Exercise instructions >> Lines from the one containing "2464x1494 pixels." through the last line of the data below are to be returned exactly; leave out the rest.
--- Data provided ---
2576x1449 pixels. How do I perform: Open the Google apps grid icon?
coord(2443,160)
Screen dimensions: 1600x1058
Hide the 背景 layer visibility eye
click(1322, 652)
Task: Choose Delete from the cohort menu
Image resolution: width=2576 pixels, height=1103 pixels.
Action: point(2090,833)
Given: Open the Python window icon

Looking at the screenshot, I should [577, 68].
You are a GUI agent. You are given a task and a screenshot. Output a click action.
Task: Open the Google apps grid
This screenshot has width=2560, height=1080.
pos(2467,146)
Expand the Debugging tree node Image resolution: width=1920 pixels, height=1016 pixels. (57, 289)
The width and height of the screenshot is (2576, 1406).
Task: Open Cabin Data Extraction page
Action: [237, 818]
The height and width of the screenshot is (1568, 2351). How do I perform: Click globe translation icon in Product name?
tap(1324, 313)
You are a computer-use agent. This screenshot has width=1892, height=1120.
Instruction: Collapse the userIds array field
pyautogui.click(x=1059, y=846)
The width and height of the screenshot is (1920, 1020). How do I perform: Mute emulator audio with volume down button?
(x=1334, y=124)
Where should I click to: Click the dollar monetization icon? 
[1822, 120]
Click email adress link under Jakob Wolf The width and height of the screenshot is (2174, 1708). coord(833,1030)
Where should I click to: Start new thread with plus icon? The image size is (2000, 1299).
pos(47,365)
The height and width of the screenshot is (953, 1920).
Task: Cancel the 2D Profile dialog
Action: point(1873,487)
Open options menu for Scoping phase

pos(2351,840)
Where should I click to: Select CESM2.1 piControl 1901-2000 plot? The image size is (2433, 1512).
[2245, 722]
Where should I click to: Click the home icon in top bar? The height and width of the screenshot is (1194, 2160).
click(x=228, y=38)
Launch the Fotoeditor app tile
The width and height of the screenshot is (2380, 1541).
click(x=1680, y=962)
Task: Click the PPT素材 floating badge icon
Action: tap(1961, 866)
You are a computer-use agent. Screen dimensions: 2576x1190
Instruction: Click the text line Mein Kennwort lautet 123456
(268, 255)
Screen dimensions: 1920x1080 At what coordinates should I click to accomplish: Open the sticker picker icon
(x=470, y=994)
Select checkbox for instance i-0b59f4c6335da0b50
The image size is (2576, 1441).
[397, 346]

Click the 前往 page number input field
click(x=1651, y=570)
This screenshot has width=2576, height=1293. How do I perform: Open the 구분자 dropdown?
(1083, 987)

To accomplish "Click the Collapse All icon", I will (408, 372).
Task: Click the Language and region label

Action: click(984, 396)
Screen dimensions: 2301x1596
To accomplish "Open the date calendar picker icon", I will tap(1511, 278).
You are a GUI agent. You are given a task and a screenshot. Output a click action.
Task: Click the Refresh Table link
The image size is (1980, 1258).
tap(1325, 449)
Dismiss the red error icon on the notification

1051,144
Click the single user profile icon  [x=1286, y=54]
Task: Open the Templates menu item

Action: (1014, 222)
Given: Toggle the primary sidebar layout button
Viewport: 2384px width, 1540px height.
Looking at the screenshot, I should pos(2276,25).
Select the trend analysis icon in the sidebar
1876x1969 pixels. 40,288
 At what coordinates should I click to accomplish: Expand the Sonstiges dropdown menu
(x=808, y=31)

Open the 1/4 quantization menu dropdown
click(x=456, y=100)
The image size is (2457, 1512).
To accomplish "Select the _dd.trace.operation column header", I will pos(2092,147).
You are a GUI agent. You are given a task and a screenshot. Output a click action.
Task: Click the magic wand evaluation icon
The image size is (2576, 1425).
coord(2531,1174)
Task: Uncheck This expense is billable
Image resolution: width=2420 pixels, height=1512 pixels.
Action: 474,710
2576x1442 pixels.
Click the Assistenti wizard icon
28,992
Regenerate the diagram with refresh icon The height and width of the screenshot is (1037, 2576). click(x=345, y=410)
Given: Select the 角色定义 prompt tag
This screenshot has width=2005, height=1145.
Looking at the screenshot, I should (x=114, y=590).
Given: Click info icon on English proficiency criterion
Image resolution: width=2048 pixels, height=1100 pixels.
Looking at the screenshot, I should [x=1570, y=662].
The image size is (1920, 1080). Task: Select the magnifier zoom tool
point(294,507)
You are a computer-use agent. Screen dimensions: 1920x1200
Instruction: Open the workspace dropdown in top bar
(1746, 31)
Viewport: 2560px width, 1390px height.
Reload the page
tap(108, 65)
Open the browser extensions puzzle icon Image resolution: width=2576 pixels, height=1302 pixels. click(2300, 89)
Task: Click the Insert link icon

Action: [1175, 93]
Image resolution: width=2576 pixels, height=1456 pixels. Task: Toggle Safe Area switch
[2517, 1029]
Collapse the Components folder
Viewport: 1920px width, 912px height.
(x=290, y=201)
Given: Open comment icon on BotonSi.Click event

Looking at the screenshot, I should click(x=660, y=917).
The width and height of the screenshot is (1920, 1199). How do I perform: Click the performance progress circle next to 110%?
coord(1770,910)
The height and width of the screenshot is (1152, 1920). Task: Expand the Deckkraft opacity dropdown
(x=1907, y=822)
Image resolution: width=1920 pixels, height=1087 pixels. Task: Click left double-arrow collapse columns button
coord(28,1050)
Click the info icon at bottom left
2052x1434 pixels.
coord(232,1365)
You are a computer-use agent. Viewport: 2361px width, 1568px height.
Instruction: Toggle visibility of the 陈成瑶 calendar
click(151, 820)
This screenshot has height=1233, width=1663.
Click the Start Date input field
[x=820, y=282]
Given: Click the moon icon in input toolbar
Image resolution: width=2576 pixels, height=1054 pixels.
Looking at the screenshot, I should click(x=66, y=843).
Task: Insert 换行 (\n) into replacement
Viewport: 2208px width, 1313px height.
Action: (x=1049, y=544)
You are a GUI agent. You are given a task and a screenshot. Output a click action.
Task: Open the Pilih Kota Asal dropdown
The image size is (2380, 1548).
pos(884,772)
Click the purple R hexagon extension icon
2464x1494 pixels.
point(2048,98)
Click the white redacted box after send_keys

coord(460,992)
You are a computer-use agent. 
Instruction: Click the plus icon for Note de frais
---
Answer to the problem >>
2464x1494 pixels.
point(2048,98)
Click the white redacted box after send_keys

coord(460,992)
You are a computer-use agent. 
Instruction: Click the plus icon for Note de frais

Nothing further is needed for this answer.